Inclusive, é justamente essa prevalência de decisões tomadas pelo voto de qualidade em favor da Fazenda Pública que coloca em cheque a constitucionalidade e a legalidade do mencionado instituto, haja vista macular a igualdade processual que deveria haver entre as partes litigantes. Tanto é assim, que, atualmente, são comuns ações propostas para questionar, judicialmente, o instituto do voto de qualidade – muitas delas, ressalta-se, já com decisões favoráveis aos interesses dos contribuintes.

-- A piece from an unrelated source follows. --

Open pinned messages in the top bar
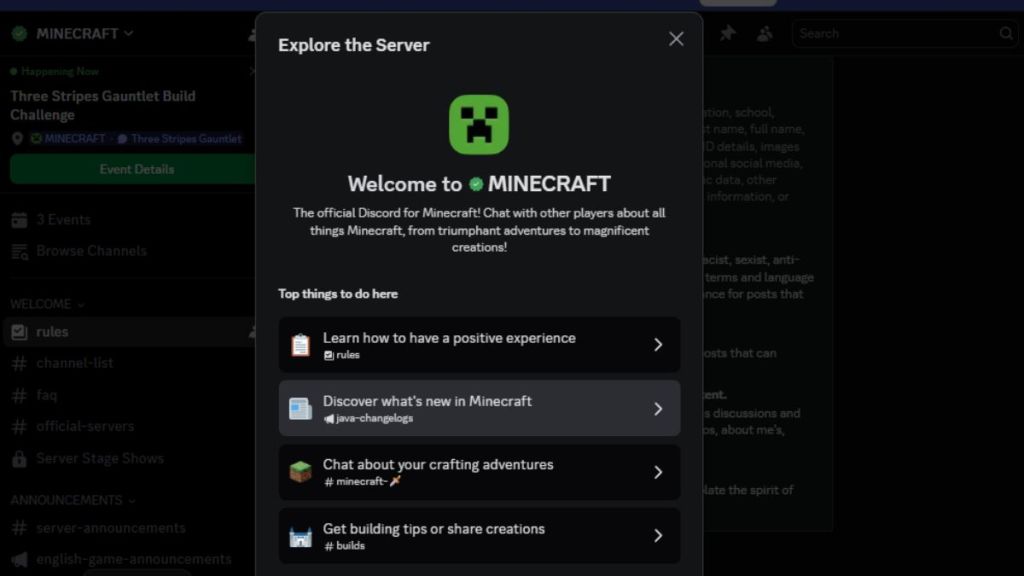 pos(728,33)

É este contexto de intenso questionamento do voto de qualidade que alça o Projeto de Lei de Conversão nº. 02/2020 à condição de uma possível grande mudança de paradigma no âmbito do contencioso administrativo tributário federal. Afinal, caso o texto aprovado pela Câmara dos Deputados venha a entrar em vigor, o voto de qualidade deixará de ser aplicado, de modo que a decisão proferida após o empate de votos será favorável ao contribuinte.
Vale pontuar, ainda, que, recentemente, a Câmara dos Deputados já analisou outro Projeto de Lei que pretendia extinguir o voto de qualidade (PL nº. 6064/16). De todo modo, naquele caso, o texto discutido ainda previa a possibilidade de a PGFN levar ao judiciário as decisões favoráveis aos contribuintes decorrentes do empate de votos – medida esta que foi bastante criticada por diversos advogados e contribuintes, não avançando em suas tramitações legislativas.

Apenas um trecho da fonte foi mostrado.